What is Tech Neck?
Tech neck is the neck pain and soreness associated with looking into your smartphones and electronic devices by bending your cervical spine too forward for extended periods. It is a lifestyle condition.
The cervical spine is the most mobile part of your spine, and it also bears the weight of the head. With constant forward bending, the curvature of the cervical spine alters, and it increases the load on the cervical spine. Tech neck causes tightening of muscles in the front of the neck and lengthening of the muscles at the back of the neck, causing muscular imbalances. All of these lead to neck pain, soreness, stiffness, and neck muscle spasm termed as Tech Neck. It may affect the shoulders and causes upper back pain and headaches at times. It can also lead to an abnormal curvature of the cervical spine, disc changes, and pinched nerve in the long run. Even jaw problems are associated with chronic tech neck.
Exercises for Tech Neck–
1. Chest opening stretch– Clasp your hands behind your back. Now, pull your elbows out to the side and slightly bend your head backward. Hold for 10 seconds, and you will feel a nice stretch in your neck, arms, and upper back. Repeat five times.
2. Chin tucks-Stand with feet shoulder-width apart and upper back pressed against a wall. Now pull the head back with chin tucked so that the head touches the wall. Hold for 10 seconds and repeat ten times.
3. Neck Isometrics-Sit straight and place one hand behind your head. Try to push your hand with your head and your hand pressing back against the head. There should be no resultant movement. Hold for five seconds. Repeat by placing a hand on the forehead, then on the right and left sides of your head. Do five reps in each direction.
4. Shoulder blade squeeze-Stand with arms by your side and pull your shoulders back by squeezing your shoulder blades together. Hold this stretch for five seconds and repeat five times.
5. Upper trapezius stretch-Start by placing your right arm behind your back. Grab it with your left hand and pull it in the direction of your left foot. Now tilt your left ear toward your left shoulder, and you will feel the stretch on your right Upper Trapezius. Hold for 10-15seconds and repeat five times on each side.

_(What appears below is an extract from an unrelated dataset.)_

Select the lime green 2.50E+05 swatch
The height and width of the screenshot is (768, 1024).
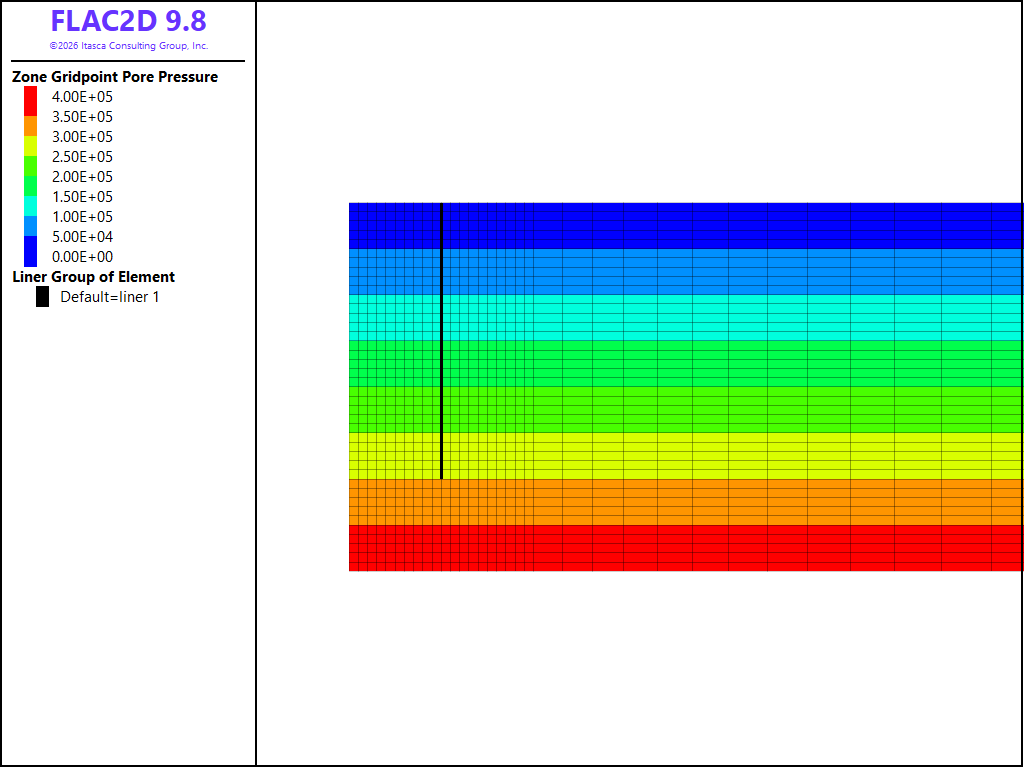31,167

6. Levator scapulae stretch-Sit upright on a chair and grab the bottom of the chair with your hand on the affected side. Now rotate the head about 45 degrees to the unaffected side and tilt the chin down as if trying to see in your shirt’s upper pocket. You will feel the stretch on the back of the neck on the affected side. To increase the stretch further, place your unaffected side hand on the back of the head and pull down gently. Hold this stretch for 10-15 seconds. Repeat 5-10 times and repeat on both sides.
7. Bhujangasana or Cobra pose of yoga– Lie down on your belly with your hands beneath your shoulders. Now lift your chest off the ground while your forearms are still touching the ground. Hold for 10 seconds and return to starting position. Repeat five times.
8. Backward shoulder rotations-Stand with your arms by your sides. Lift your shoulders and roll them backward in a circular motion. Do ten reps.
Massage, trigger point therapy, postural corrections, upper back foam roller mobilization, and ergonomic changes go a long way with the stretches and exercises in treating tech neck.